Thyroid hormone action in neural development

The goal of our research is to elucidate the molecular mechanisms by which thyroid hormone regulates specific aspects of neural development. Thyroid hormone is required for brain development; deficiency during neonatal development results in irreversible neurological damage both in humans and experimental animals. The effects of thyroid hormone are mediated through nuclear receptor proteins which function as inducible transcription factors. Thus, thyroid hormone influences development by modulating the transcription of specific target genes in response to hormone binding. Work in my lab has focused on identifying and characterizing the functions of such genes in developing rat brain. We have identified several novel thyroid hormone-responsive (TH-responsive) genes, including the mammalian hairless (hr) gene. Based on its expression and the function of its encoded protein, the hr gene is an excellent candidate for mediating the effects of thyroid hormone on neural development. We have shown that hr expression is highly induced (>10-fold) by thyroid hormone, and expression is developmentally regulated and tissue-restricted. The protein encoded by hr (Hr) is not related to known proteins, but using molecular and biochemical techniques we have shown that Hr functions as a corepressor. Corepressors mediate transcriptional repression by unliganded thyroid hormone receptors, thus Hr influences the activity of the same protein that regulates its expression, forming a novel autoregulatory pathway.
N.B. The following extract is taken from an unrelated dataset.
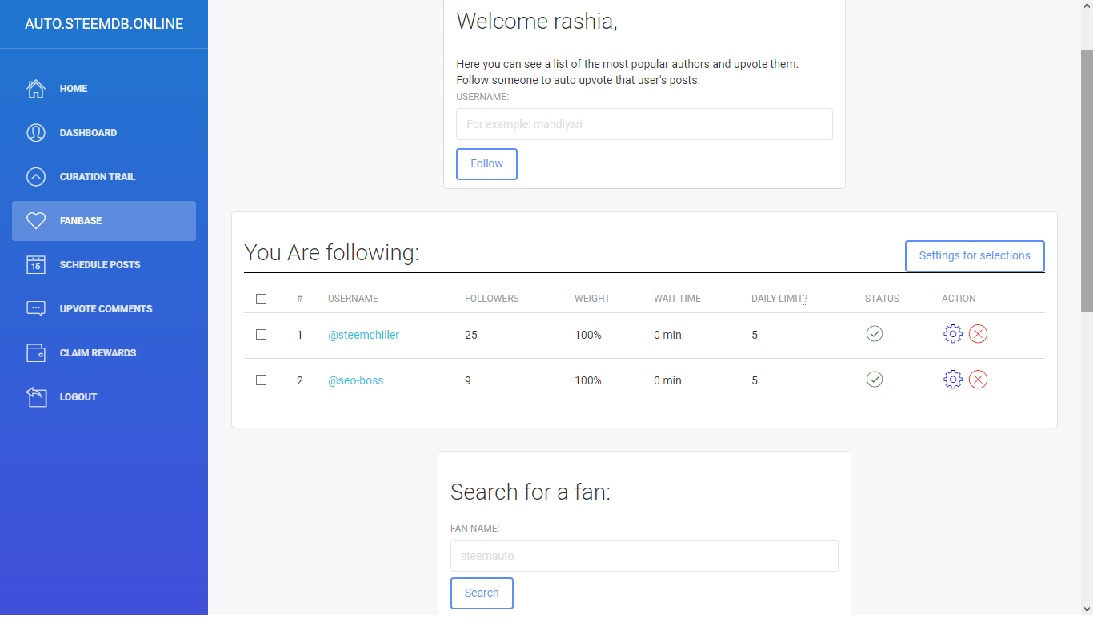Open Settings for selections
1093x618 pixels.
[974, 256]
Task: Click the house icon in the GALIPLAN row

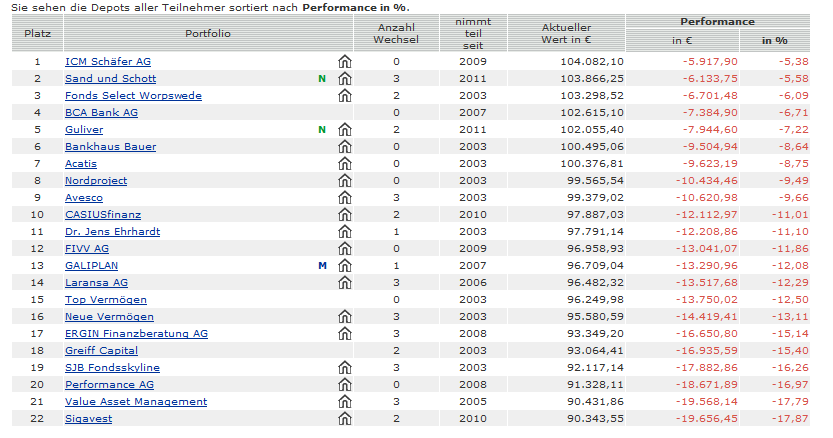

Hr-mediated repression likely occurs through associated histone deacetylase activity, as Hr also interacts with histone deacetylases. To define the role of hr in vivo, we have generated a null allele in mice and are currently analyzing the phenotypic consequences of loss of hr function. As both a target gene and a corepressor, Hr is likely a key mediator of thyroid hormone action in the brain. Other studies involve analyzing the expression and function of another novel TH-responsive gene, Synaptotagmin-related gene 1 (Srg1). We also continue to identify additional TH-responsive genes, to define the program of gene expression induced by thyroid hormone in developing brain.